I agree with using an array (sorted) that only contains the values as opposed to a linked list, giving a small memory savings, and negating the need for offsets.

The advantages I can see to linked lists occur if you are querying the first few elements repeatedly, or adding many elements after the initial creation.

Code:

struct Row{
short a, b, c, value;
}

Row[] Table = new Row[100];

This does really feel like database work

**skr13** · Mar 2 '10, 10:45 PM

I need to query the table. For eg, SELECT FROM TABLE where CITY=X and TIME=t1.
For this i need to pre-compute the data cubes and store them. Actually I have the table for chunks.

struct chunks
{
int value,offset;
struct chunks *link;
};

It would be easier if the used arrays to compute data cubes but the problem is I will know the array dimension only during runtime. I would appreciate any other idea to compute the data cubes(aggregati on).

**weaknessforcats** · Mar 3 '10, 05:26 PM

Originally posted by skr13

It would be easier if the used arrays to compute data cubes but the problem is I will know the array dimension only during runtime.

You can create the array at run-time after you know the dimensions.

I have written a SQL cursor manager to capture the results of a SELECT using arrays.
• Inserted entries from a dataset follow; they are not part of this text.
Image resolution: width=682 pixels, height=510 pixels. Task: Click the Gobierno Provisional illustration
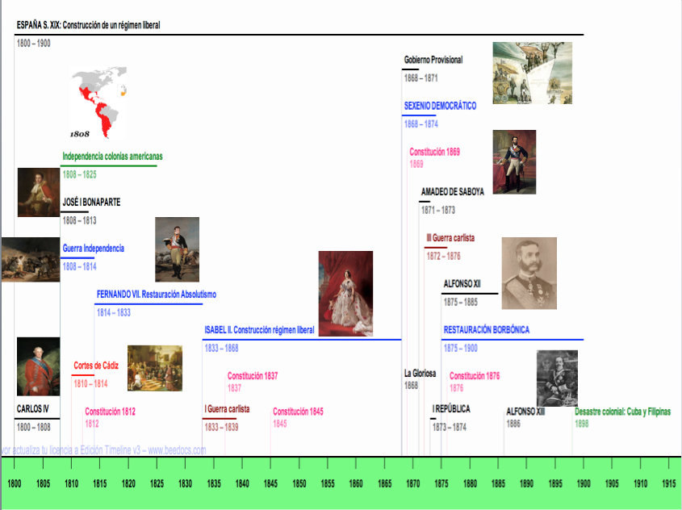[x=532, y=73]
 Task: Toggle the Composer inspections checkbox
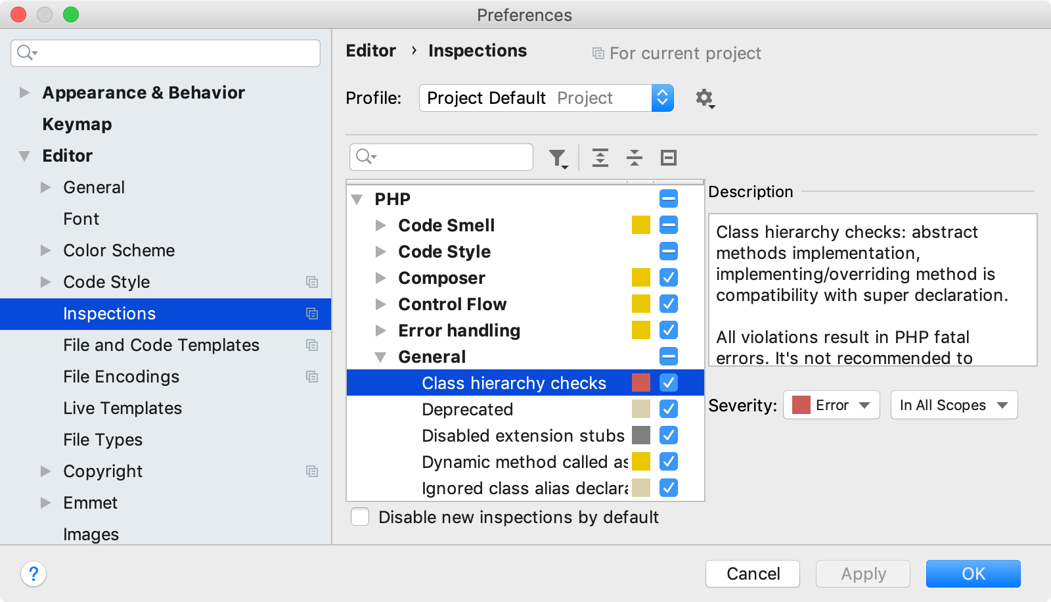click(x=669, y=277)
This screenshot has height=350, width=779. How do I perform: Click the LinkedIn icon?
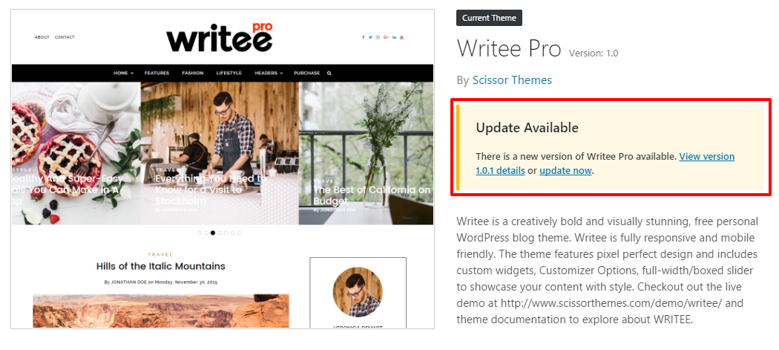[x=394, y=37]
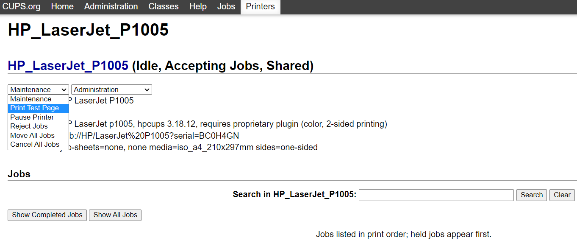Choose Cancel All Jobs option
The width and height of the screenshot is (577, 246).
pyautogui.click(x=35, y=145)
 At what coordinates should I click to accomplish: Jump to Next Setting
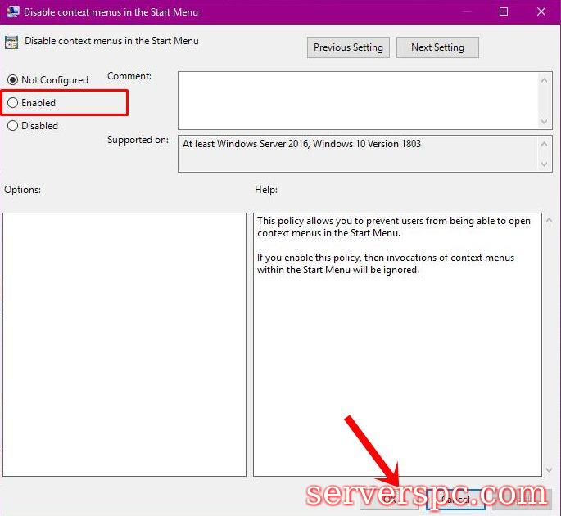[x=437, y=47]
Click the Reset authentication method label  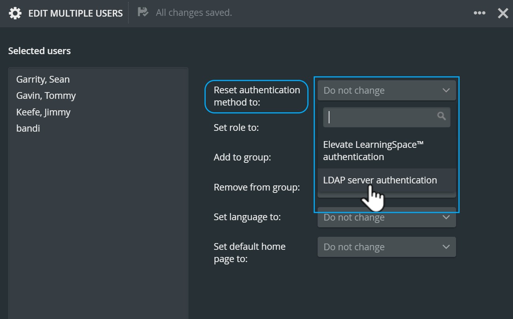coord(257,96)
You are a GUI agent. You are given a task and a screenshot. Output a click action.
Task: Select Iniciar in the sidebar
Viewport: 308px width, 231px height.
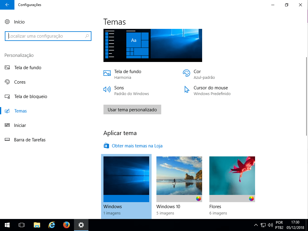[x=20, y=125]
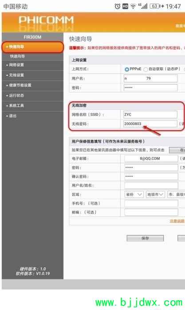Click the 无线密码 wireless password field
The height and width of the screenshot is (310, 185).
[x=150, y=124]
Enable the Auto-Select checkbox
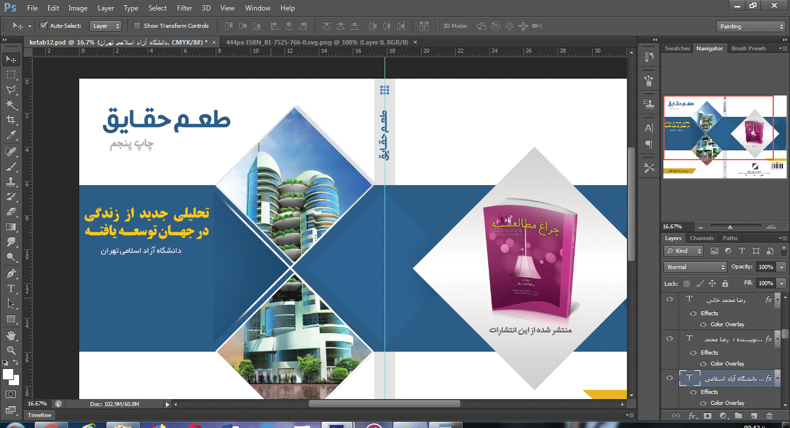The image size is (790, 428). click(x=43, y=26)
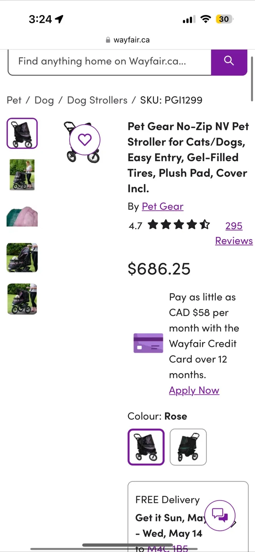Viewport: 255px width, 552px height.
Task: Select the green stroller colour option
Action: coord(188,447)
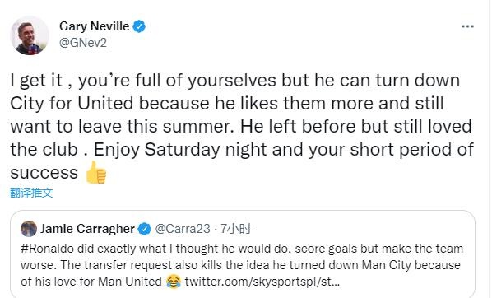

You really need to avoid linked lists as they are too slow. You also avoid the stack since memory there is often restricted.
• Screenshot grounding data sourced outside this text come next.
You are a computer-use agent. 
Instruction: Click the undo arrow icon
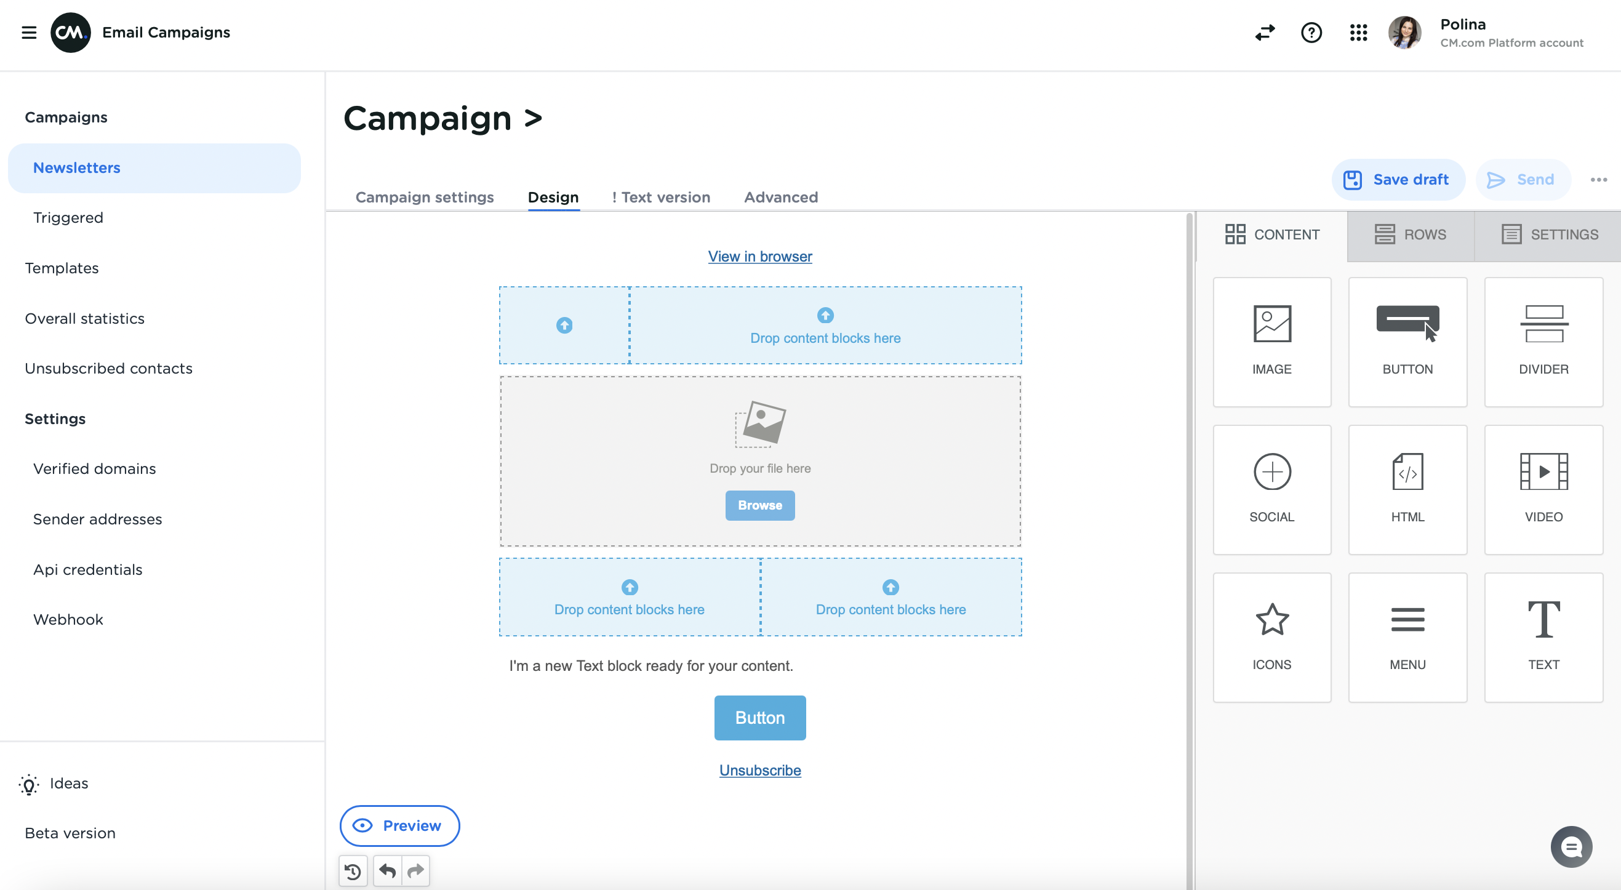click(386, 871)
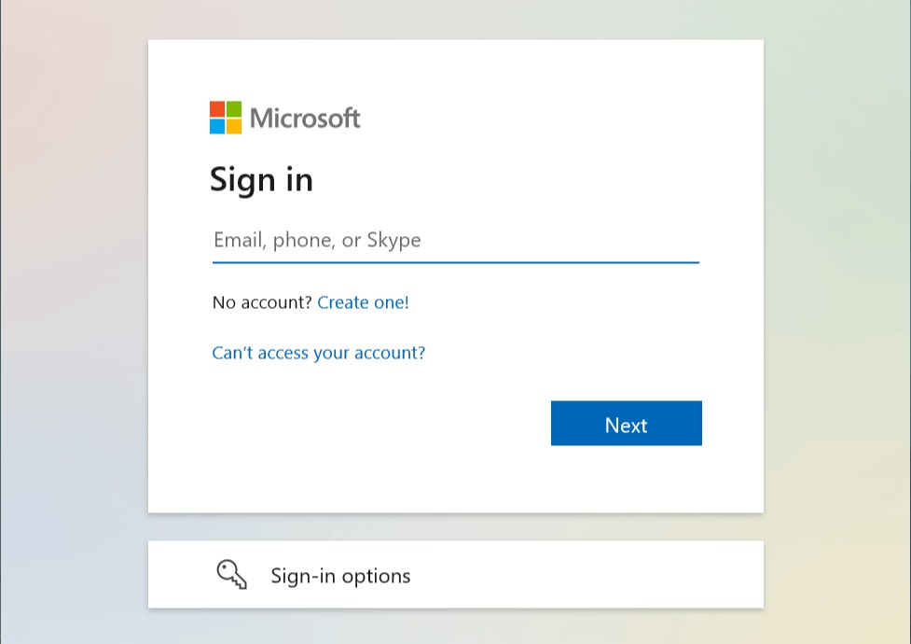Click the blue underline of the email field
This screenshot has width=911, height=644.
pos(455,262)
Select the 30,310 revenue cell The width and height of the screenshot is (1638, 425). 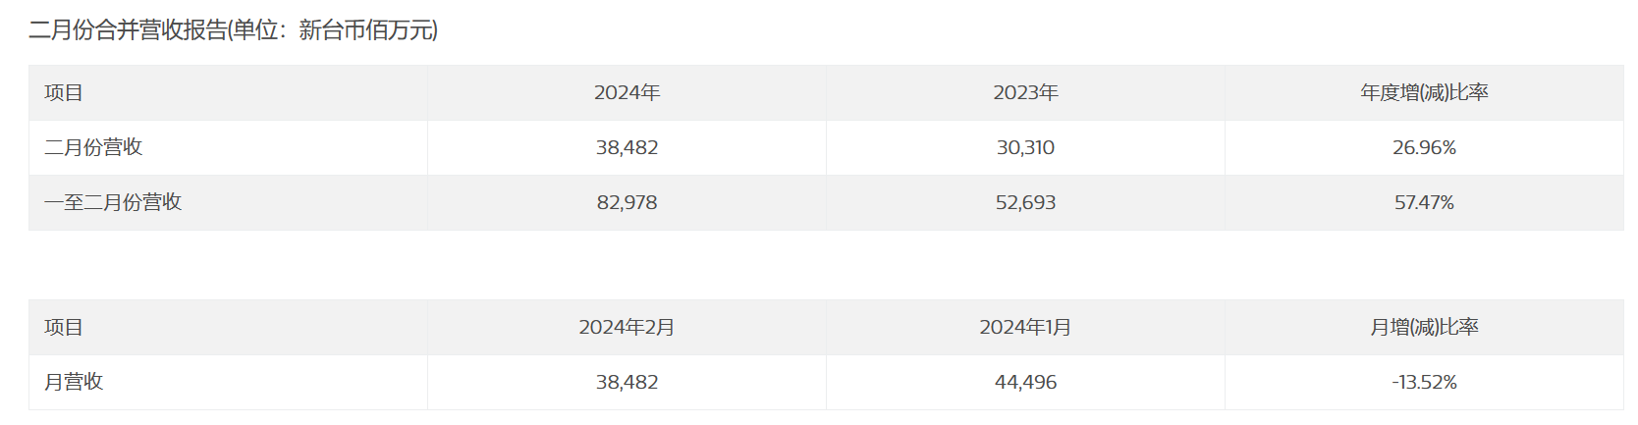click(x=1025, y=148)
BTW: You didn't answer Banfa about whether you are using C or C++. If C++ you should be using a vector.

**skr13** · Mar 3 '10, 05:37 PM

I am using C++. For each attribute in the table there will be 1 dimension. If the table has 20 dimensions then I will need a 20-dimensional array. This 20 dimensional array will be a sparse array. Linked lists are slow but the memory will not be wasted. And just curious, how do you create 20D array at the runtime?

**weaknessforcats** · Mar 3 '10, 06:24 PM

C and C++ have only one-dimensional arrays. Read: http://bytes.com/topic/c/insights/77...rrays-revealed

The easiest thing to do is create an inheritance hierarchy for your attributes. The Attribute is the base class with derived classes for the varoius kinds-of attributes.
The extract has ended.